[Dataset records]
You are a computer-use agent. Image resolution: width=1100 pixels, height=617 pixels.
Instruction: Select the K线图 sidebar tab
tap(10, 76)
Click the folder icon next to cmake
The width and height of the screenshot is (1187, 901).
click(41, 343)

Aim of the exercise:
Write out the data once more, word for word.

Answer to the exercise:
You are a computer-use agent. Image resolution: width=1100 pixels, height=617 pixels.
Instruction: Select the K线图 sidebar tab
tap(10, 76)
Click the folder icon next to cmake
The width and height of the screenshot is (1187, 901).
click(41, 343)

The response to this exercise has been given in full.